音響も、フェスティバルホールどころか、厚生年金会館にもかなわない施設でしたが、あのビリー・ジョエルが「ストレンジャー」「ニューヨーク52番街」「グラスハウス」の大ヒットとグラミーを引っさげて、1981年4月20-21日に来日コンサートを行ったのが何とここなのです。あれにはたまげました!(笑) 東では武道館なのに、大阪では「ここ?」と心底驚きました。
コンサートでは京セラ・ドームや、ザ・シンフォニー、大阪城ホール、いづれ再オープンするフェスティバルホールには歯が立ちませんでした。しかし、プロレス会場としては、これ以上にない雰囲気を醸し出した思い出の体育会館でした。

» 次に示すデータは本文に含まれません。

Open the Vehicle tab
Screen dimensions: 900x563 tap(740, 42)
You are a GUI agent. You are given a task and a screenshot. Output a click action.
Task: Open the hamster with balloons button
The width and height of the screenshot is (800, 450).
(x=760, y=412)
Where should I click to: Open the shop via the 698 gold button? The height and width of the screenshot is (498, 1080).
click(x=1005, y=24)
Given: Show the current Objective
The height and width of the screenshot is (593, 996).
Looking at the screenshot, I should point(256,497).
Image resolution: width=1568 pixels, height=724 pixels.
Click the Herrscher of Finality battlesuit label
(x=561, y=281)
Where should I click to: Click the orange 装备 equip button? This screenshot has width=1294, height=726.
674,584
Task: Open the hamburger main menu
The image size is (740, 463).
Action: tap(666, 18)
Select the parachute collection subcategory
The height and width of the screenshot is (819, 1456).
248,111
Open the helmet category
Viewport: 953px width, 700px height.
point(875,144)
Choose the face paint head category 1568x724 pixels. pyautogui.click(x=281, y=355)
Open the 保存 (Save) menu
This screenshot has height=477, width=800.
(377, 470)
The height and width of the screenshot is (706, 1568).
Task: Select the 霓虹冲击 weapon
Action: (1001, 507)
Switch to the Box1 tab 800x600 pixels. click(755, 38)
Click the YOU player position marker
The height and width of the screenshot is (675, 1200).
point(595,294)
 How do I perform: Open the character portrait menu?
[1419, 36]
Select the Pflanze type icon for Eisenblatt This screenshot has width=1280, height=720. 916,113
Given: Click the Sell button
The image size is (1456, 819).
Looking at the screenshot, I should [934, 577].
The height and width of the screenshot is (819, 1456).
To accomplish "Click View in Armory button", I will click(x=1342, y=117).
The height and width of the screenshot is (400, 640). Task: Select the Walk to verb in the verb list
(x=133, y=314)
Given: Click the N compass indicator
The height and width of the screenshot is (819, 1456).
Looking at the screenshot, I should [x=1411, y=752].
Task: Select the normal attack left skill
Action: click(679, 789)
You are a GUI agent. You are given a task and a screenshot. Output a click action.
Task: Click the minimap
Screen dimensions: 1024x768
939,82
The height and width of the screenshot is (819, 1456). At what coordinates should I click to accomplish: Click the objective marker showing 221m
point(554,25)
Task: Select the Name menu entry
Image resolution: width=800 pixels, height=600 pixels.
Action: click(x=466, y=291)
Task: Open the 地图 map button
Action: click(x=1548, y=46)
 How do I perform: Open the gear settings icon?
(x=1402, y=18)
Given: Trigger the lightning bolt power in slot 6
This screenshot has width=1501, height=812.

東京ではタイトルマッチが興業を成功させますが、大阪は違います。他では見られないカードを大阪人は好みました。今でも「タイガー・ジェット・シン対上田馬之助、レフェリー・アントニオ猪木」のカードで超満員になった大阪府立体育会館を忘れられません。外国人同士の対戦など初物にも大阪人は弱かった。(笑)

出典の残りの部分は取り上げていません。